*PROBLEM REQUIREMENTS*: Quote the listing from the line with "Given: Open the Analysts'" up to and including the line with "Action: [31, 702]".

*LISTING*:
* * * * * * * * *

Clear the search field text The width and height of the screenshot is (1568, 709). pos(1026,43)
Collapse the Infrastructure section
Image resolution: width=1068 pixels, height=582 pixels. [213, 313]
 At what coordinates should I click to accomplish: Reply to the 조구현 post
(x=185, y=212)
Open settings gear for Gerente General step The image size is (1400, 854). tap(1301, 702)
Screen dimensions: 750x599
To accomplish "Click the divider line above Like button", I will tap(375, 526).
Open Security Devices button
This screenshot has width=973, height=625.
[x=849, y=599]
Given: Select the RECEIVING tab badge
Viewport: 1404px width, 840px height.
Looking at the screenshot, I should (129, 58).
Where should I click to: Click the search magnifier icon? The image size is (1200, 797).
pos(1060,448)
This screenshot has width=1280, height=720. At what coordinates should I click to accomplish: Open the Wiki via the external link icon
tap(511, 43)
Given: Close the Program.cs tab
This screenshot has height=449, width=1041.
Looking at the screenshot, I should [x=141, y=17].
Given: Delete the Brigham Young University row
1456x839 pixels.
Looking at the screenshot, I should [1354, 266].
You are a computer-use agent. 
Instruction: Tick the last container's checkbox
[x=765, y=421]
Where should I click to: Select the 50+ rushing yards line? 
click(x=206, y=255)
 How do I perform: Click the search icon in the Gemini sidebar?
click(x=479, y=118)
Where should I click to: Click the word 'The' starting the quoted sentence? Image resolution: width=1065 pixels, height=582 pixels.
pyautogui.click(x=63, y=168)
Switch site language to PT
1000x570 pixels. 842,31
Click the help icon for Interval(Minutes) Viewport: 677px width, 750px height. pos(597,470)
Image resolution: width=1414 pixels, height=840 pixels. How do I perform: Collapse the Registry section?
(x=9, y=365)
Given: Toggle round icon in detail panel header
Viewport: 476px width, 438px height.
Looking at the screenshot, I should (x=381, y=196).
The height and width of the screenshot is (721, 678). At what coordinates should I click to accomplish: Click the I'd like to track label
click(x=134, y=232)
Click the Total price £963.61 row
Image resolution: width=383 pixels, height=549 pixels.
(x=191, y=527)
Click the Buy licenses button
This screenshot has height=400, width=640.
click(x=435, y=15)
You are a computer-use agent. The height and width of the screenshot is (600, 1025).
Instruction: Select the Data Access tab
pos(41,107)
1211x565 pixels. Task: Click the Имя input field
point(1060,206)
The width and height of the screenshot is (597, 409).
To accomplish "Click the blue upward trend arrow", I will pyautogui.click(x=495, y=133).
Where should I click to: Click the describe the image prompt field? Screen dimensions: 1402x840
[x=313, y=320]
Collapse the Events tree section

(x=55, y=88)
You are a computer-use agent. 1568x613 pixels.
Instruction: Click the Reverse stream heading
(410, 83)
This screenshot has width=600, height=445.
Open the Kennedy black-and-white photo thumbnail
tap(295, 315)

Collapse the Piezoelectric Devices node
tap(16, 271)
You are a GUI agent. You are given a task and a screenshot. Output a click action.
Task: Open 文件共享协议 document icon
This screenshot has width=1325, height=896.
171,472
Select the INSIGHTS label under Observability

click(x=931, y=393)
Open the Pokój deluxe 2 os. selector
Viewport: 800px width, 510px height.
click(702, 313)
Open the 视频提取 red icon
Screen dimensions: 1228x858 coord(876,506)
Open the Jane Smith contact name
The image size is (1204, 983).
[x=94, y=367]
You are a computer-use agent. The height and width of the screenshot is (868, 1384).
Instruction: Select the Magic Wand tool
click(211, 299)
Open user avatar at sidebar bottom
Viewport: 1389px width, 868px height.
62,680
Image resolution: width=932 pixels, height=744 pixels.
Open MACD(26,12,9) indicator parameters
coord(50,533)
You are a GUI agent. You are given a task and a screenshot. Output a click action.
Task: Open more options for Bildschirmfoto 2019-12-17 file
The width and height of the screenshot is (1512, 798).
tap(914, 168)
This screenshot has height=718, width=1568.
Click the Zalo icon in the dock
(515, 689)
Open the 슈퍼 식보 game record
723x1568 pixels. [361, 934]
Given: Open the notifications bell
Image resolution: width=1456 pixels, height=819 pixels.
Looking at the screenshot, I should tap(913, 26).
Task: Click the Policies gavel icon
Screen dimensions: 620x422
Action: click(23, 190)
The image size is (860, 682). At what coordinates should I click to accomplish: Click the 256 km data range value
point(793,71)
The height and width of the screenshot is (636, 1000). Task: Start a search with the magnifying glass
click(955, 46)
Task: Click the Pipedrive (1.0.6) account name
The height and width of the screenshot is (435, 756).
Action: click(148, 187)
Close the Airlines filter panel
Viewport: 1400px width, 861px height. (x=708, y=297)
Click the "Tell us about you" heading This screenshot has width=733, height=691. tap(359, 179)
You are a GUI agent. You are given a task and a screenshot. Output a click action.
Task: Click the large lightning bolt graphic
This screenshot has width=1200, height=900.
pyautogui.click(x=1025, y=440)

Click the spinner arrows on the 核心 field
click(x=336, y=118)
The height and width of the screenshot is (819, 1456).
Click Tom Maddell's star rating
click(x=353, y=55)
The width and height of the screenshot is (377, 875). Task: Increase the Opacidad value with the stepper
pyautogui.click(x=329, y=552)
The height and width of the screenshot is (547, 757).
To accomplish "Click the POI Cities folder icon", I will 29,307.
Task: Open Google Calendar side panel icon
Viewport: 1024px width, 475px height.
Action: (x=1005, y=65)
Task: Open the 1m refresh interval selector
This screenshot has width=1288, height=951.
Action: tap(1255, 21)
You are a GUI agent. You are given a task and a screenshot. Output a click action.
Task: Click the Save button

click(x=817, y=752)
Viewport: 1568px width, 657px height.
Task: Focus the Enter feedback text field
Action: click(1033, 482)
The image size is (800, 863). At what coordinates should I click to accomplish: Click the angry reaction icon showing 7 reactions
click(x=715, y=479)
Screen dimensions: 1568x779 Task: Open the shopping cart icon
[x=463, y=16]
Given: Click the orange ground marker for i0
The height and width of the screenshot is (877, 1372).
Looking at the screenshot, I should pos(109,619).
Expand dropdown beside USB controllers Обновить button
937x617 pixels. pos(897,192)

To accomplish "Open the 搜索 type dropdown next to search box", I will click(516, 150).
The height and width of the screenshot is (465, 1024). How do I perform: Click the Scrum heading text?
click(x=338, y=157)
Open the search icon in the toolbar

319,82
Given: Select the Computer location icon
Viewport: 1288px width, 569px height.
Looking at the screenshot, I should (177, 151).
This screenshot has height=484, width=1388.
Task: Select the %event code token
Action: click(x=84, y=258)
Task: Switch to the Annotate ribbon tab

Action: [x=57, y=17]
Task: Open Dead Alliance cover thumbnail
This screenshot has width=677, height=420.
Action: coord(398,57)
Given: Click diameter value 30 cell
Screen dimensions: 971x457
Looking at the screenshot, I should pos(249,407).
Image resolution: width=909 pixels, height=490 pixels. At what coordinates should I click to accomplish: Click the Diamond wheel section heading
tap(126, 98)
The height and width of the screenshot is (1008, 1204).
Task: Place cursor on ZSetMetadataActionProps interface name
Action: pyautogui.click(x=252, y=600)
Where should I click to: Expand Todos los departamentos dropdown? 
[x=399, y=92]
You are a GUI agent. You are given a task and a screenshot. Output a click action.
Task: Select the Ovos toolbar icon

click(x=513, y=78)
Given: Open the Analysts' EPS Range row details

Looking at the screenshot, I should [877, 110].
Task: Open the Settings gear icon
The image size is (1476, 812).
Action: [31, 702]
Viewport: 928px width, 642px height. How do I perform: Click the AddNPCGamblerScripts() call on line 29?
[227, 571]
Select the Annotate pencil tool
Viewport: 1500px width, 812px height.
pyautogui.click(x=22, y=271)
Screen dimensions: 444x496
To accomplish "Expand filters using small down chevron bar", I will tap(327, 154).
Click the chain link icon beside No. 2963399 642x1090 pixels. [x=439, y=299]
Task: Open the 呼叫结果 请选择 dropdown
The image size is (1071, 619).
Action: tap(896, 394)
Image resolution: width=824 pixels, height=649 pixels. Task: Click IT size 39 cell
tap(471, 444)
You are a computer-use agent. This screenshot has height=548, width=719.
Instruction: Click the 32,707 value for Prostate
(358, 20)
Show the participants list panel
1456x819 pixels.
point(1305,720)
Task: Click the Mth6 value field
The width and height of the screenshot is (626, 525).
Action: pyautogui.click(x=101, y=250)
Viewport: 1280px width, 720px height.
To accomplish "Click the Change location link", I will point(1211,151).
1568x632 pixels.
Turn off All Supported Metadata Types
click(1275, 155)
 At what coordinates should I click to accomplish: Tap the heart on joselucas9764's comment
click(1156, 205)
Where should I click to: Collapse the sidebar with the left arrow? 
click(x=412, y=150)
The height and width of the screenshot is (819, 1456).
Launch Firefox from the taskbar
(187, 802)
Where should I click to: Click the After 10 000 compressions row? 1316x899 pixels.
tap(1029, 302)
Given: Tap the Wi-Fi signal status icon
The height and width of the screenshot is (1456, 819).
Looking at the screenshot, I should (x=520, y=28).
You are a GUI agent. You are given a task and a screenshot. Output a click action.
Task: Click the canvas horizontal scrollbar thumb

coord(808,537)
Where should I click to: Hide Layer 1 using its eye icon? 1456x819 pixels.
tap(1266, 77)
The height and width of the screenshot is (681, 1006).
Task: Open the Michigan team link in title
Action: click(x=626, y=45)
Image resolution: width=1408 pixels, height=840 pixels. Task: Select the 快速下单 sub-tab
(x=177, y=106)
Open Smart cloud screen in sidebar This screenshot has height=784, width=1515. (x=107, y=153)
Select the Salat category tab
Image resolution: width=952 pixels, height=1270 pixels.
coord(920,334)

* * * * * * * * *

*ANSWER BELOW*:
Given: Open the Analysts' EPS Range row details

Looking at the screenshot, I should [877, 110].
Task: Open the Settings gear icon
The image size is (1476, 812).
Action: [31, 702]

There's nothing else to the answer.